The PDA has a plastic case (various colors). Its dimensions are 120x80x18 mm and weight is 160 grams. The Pilot has a 160x160 pixel monochrome LCD tactile panel, with a "Graffiti input zone" presented in the bottom third of the screen. Underneath the screen sits a green on/off button, four applications buttons (Date Book, Address Book, To Do List, and Memo Pad) and two scroll buttons. At left, contrast control. At right top, stylus slot. On the back of the device there is a Memory Slot door, Reset button, battery compartment (held two AAA batteries) and Serial Port (for use with the PalmPilot Cradle).

Memory is kept in a "memory slot" under a plastic cover at the back top of the PDA. A 512 kB ROM chip stores the Palm OS 1.0 and resident applications. RAM is available in 128 kB, 512 kB or 1 MB; with a PalmPilot Professional memory card, up to 2 MB of RAM. Hardware limit is 12 MB of RAM and 4 MB of ROM.

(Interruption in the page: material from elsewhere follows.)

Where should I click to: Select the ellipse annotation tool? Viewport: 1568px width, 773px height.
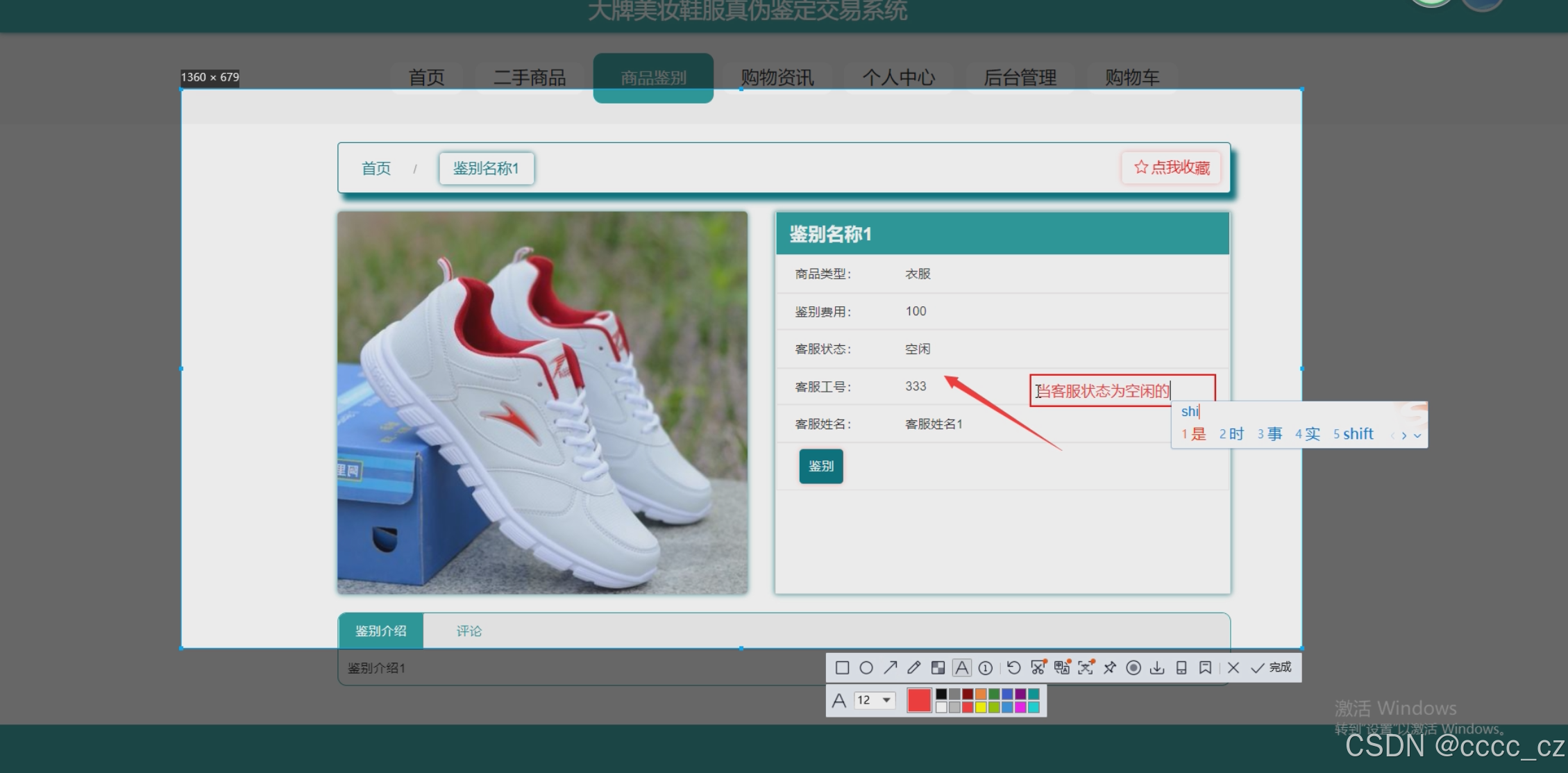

After a calibration test presented during the initial power up, the Pilot would boot and be ready for use and synchronization. Connecting and synchronizing the PDA was initially done through a utility called Pilot Desktop. For the PC, Pilot Desktop was distributed either on 3½ inch disk or on CD-ROM (according to an original floppy disk set, v1.0 was for Windows 95 and included a tutorial disk and two win32s disks for Windows 3.1; v2.0 was for Windows 95 and Windows NT). A version of Pilot Desktop (renamed to Palm Desktop) now exists for use with the Mac platform and open source support exists for use on Linux distributions (one of the preferred development platforms for Palm OS), as well.

==Lawsuits==

Palm, Inc. was sued by the Pilot pen company for using the name "Pilot". Palm was later involved in a legal battle where Xerox filed suit for David Goldberg's "Unistroke" patent.